Plus de 220 personnes ont été blessées samedi à Beyrouth dans des affrontements entre manifestants et forces de l'ordre, parmi les plus violents depuis le début il y a trois mois du mouvement de contestation contre une classe politique accusée de corruption et d'inertie.

La colère populaire a été exacerbée par une dégradation rapide ces dernières semaines de la situation socioéconomique et l'incapacité des autorités à former un gouvernement qui réponde aux attentes des protestataires, plus de deux mois après la démission du Premier ministre Rafic Hariri.

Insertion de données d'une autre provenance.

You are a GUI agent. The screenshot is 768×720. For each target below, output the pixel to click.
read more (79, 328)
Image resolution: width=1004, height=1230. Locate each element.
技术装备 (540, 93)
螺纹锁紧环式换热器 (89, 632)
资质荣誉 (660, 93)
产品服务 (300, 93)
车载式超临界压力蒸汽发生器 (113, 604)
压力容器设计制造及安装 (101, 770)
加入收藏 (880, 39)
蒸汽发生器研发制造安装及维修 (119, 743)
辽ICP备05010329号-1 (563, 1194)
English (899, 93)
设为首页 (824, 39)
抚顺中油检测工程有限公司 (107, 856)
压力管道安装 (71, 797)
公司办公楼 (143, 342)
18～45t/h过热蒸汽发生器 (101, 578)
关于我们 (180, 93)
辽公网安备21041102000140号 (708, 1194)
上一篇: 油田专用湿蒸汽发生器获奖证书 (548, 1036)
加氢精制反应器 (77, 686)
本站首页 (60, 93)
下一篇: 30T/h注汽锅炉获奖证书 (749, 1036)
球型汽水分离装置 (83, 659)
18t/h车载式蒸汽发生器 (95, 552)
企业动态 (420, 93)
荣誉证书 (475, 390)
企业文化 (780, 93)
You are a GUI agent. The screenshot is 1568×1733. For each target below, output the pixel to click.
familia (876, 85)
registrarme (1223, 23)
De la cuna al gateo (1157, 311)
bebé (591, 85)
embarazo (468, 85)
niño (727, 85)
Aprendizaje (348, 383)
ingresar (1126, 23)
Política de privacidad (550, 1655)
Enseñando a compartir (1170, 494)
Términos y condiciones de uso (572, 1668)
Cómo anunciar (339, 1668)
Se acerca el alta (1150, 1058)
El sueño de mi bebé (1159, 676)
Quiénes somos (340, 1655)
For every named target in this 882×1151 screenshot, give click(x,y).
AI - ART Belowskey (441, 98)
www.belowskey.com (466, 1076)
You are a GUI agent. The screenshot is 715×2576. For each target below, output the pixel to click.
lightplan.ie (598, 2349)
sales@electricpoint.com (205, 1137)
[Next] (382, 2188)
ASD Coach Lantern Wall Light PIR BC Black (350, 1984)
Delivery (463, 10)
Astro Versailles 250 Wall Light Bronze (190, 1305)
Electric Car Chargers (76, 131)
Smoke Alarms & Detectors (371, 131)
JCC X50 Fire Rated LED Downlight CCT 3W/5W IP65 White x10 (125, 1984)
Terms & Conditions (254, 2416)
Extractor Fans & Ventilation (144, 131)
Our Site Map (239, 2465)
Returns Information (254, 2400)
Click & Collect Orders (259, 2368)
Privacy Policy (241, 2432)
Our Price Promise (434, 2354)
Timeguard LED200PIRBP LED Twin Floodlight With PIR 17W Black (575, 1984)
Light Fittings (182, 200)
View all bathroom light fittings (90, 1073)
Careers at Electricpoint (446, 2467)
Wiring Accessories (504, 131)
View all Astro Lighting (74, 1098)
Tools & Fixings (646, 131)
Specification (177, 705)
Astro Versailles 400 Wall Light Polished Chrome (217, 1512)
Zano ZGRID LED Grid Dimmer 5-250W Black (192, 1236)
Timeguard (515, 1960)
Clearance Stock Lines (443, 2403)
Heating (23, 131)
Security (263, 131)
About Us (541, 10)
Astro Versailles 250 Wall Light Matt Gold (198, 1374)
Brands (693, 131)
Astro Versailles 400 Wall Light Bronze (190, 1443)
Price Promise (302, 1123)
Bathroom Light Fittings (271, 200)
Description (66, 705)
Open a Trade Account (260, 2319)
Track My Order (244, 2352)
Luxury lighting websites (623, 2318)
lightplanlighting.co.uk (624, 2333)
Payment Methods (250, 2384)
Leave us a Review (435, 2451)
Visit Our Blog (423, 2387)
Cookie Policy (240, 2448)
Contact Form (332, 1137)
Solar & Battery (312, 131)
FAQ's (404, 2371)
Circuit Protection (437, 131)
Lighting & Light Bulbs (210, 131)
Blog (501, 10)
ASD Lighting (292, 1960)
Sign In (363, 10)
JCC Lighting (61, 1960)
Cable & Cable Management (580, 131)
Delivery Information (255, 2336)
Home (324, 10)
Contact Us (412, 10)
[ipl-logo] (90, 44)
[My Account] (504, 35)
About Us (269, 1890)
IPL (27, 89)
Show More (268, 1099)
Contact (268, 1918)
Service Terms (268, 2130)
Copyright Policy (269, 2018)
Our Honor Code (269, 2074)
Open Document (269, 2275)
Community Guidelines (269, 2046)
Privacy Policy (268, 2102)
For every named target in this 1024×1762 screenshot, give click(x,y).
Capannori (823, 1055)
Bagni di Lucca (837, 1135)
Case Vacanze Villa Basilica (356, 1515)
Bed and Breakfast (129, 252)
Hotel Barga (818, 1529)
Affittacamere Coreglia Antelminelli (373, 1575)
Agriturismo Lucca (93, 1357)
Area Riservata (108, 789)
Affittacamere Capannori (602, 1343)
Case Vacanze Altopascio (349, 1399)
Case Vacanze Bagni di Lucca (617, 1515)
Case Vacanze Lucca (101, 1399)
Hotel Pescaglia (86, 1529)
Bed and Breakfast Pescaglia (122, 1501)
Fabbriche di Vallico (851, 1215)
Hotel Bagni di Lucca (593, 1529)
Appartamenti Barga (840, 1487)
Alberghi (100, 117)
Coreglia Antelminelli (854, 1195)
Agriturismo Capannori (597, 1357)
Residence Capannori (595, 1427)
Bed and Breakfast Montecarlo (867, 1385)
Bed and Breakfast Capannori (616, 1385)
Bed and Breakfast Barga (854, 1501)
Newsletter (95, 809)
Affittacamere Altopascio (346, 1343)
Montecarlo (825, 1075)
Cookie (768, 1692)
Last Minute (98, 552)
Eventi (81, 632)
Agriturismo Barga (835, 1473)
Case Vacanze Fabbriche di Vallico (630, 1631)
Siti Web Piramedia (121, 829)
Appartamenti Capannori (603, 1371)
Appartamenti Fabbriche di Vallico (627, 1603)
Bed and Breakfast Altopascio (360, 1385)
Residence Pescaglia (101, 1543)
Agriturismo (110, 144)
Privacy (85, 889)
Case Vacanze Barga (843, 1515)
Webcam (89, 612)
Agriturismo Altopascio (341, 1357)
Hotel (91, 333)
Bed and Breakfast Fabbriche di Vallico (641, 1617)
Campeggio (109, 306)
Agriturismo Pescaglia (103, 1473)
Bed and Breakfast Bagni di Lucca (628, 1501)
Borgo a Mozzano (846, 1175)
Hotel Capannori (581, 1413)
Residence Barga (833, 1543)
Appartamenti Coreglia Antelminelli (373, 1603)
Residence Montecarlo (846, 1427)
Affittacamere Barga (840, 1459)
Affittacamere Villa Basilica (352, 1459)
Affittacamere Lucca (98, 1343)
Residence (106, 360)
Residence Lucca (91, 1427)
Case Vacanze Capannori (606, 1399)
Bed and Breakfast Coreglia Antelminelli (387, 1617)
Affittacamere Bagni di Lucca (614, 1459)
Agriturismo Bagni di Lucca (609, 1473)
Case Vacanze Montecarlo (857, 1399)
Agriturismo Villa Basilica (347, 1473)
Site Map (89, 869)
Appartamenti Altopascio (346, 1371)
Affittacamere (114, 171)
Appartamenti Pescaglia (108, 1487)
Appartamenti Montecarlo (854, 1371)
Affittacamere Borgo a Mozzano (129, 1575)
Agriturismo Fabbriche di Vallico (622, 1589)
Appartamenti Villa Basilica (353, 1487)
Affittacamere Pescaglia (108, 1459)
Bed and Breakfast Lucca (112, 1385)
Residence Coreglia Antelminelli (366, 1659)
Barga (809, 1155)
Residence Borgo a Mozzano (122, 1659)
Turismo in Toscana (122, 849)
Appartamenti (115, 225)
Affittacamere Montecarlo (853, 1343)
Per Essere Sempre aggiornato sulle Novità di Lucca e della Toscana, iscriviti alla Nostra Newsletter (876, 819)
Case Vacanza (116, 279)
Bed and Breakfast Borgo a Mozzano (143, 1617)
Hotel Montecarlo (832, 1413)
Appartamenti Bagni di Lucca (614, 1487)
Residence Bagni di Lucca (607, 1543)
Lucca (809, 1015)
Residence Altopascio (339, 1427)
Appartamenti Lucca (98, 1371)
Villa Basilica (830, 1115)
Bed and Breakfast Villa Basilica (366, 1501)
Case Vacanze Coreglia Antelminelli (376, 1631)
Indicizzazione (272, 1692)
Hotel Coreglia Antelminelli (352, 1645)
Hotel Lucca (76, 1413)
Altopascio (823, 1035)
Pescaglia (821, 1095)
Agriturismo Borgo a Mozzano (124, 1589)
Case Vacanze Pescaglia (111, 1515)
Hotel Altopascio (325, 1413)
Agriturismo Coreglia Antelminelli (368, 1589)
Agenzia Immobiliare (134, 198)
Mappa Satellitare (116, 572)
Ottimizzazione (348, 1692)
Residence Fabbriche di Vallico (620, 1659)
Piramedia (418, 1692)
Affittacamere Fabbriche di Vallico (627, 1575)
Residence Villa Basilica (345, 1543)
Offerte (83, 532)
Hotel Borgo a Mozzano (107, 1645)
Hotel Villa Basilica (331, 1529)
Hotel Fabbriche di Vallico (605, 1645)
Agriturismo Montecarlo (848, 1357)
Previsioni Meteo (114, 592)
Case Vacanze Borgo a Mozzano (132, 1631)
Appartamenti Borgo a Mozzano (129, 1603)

En fin de soirée, les manifestants ont été dispersés par les forces de l'ordre qui ont arrêté plusieurs d'entre eux, selon les médias locaux. 

Les violences ont commencé devant l'une des principales entrées du Parlement, au cœur de Beyrouth, lorsque des contestataires s'en sont pris aux membres de la police anti-émeute, stationnés derrière des barricades et des barbelés.

Les manifestants, certains au visage masqué, leur ont lancé des pierres, des poteaux de signalisation et des branches d'arbres. Quelques-uns ont tenté de franchir les barbelés.

Plus de 80 personnes transportées vers les hôpitaux

La police anti-émeute a dispersé la foule au moyen de canons à eau avant de recourir à des tirs de gaz lacrymogène.

De part et d'autre de l'artère menant à l'entrée du Parlement, des vitres de panneaux publicitaires ont été brisés, selon un photographe de l'AFP, qui a fait état de cas d'évanouissement parmi la foule sous l'effet des tirs de gaz lacrymogène. 

"Plus de 80 personnes ont été transportées vers les hôpitaux (...) tandis que plus de 140 autres ont été soignées sur place", a indiqué à l'AFP un porte-parole de la Croix-rouge, précisant que les blessés étaient des protestataires et des membres des forces de l'ordre.